Describes how to edit an action contained within a WAF policy using the OCI Console.

  1. Open the navigation menu and click Identity & Security. Under Web Application Firewall, click Policies.

    Alternatively, open the Web Application Firewall page and click Policies under Resources.

    The WAF Policies page appears.

  2. Select the Compartment from the list.

    All the WAF policies in that compartment are listed in tabular form.

  3. (Optional) Apply one or more of the following Filters to limit the WAF policies displayed:
    • State

    • Name

    • Policy Type: Select WAF Policy.

  4. Select the WAF policy containing the action for which you want to edit.

    The WAF Policy Details dialog box appears.

  5. Click Actions under Resources.

    The Actions list appears.

  6. Click Manage Actions.

    The Manage Actions dialog box appears.

  7. Click Edit.

    The Edit Action dialog box appears.

  8. Edit the action settings.

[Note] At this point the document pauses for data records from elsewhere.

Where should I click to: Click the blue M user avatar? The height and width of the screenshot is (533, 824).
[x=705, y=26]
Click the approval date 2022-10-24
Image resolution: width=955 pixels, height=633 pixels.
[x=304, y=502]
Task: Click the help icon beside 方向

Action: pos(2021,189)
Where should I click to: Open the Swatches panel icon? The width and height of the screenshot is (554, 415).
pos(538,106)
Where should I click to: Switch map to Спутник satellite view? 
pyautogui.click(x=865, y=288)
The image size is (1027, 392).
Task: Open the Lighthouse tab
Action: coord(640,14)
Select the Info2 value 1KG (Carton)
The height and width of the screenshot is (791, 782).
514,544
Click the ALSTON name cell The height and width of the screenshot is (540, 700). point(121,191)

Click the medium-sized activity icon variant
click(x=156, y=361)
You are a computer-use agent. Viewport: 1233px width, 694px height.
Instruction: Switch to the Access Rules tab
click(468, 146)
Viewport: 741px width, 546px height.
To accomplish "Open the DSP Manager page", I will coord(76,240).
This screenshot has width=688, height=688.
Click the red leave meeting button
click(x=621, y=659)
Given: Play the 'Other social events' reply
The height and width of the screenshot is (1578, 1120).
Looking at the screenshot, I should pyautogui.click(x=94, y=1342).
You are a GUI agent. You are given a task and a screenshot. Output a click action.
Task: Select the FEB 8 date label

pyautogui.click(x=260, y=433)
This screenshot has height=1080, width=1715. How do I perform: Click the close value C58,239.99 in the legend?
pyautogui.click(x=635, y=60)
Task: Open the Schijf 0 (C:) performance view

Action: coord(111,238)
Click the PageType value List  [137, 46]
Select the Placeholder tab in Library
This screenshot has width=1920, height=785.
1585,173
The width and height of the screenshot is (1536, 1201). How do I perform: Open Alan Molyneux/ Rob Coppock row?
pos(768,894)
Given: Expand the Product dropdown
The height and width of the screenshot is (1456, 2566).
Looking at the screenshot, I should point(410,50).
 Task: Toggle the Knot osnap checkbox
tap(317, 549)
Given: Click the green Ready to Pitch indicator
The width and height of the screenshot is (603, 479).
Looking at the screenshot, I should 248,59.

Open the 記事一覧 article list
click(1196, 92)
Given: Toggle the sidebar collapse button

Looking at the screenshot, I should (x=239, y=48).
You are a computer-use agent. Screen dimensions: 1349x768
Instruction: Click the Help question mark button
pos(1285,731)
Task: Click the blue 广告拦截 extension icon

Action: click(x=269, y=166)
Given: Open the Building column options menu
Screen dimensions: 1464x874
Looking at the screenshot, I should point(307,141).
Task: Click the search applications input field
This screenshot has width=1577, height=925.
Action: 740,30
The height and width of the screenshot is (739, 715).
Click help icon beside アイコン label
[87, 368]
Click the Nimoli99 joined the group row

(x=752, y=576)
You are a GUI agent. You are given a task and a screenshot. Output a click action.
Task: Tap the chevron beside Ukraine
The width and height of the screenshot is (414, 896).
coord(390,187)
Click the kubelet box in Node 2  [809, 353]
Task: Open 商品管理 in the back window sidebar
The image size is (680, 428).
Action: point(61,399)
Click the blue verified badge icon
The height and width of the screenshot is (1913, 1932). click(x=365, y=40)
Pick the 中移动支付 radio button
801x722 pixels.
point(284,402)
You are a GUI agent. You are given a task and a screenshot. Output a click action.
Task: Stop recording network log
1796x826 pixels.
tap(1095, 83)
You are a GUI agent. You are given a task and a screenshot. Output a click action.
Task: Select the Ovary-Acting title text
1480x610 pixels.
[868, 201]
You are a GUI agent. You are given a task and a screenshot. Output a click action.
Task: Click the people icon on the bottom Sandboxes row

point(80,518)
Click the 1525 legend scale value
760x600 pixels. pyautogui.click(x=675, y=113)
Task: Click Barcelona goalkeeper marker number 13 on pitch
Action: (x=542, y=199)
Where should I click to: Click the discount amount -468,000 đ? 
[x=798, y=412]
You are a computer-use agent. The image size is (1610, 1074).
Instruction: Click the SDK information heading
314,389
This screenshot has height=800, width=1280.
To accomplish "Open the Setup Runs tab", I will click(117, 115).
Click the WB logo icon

See Adding Actions for descriptions of each setting.
  9. Click Save Changes.

    The Edit Action dialog box closes.

  10. Click Save Changes in the Manage Actions dialog box.

The updates you made are present in the details of the action.

Deleting Actions

Describes how to delete an action from a WAF policy.

To delete an action using the Console

Describes how to delete an action from a WAF policy using the OCI Console.

  1. Open the navigation menu and click Identity & Security. Under Web Application Firewall, click Policies.

    Alternatively, open the Web Application Firewall page and click Policies under Resources.

    The WAF Policies page appears.

  2. Select the Compartment from the list.

    All the WAF policies in that compartment are listed in tabular form.

  3. (Optional) Apply one or more of the following Filters to limit the WAF policies displayed:
    • State

    • Name

    • Policy Type: Select WAF Policy.

  4. Select the WAF policy containing the action for which you want to edit.

    The WAF Policy Details dialog box appears.

  5. Click Actions under Resources.

    The Actions list appears.

  6. Click Manage Actions.

    The Manage Actions dialog box appears.

  7. Check one or more actions from the list that you want to delete.
  8. Click Delete.
  9. Confirm the deletions when prompted.
  10. Click Save Changes in the Manage Actions dialog box.

The list of actions reappears without the actions you deleted.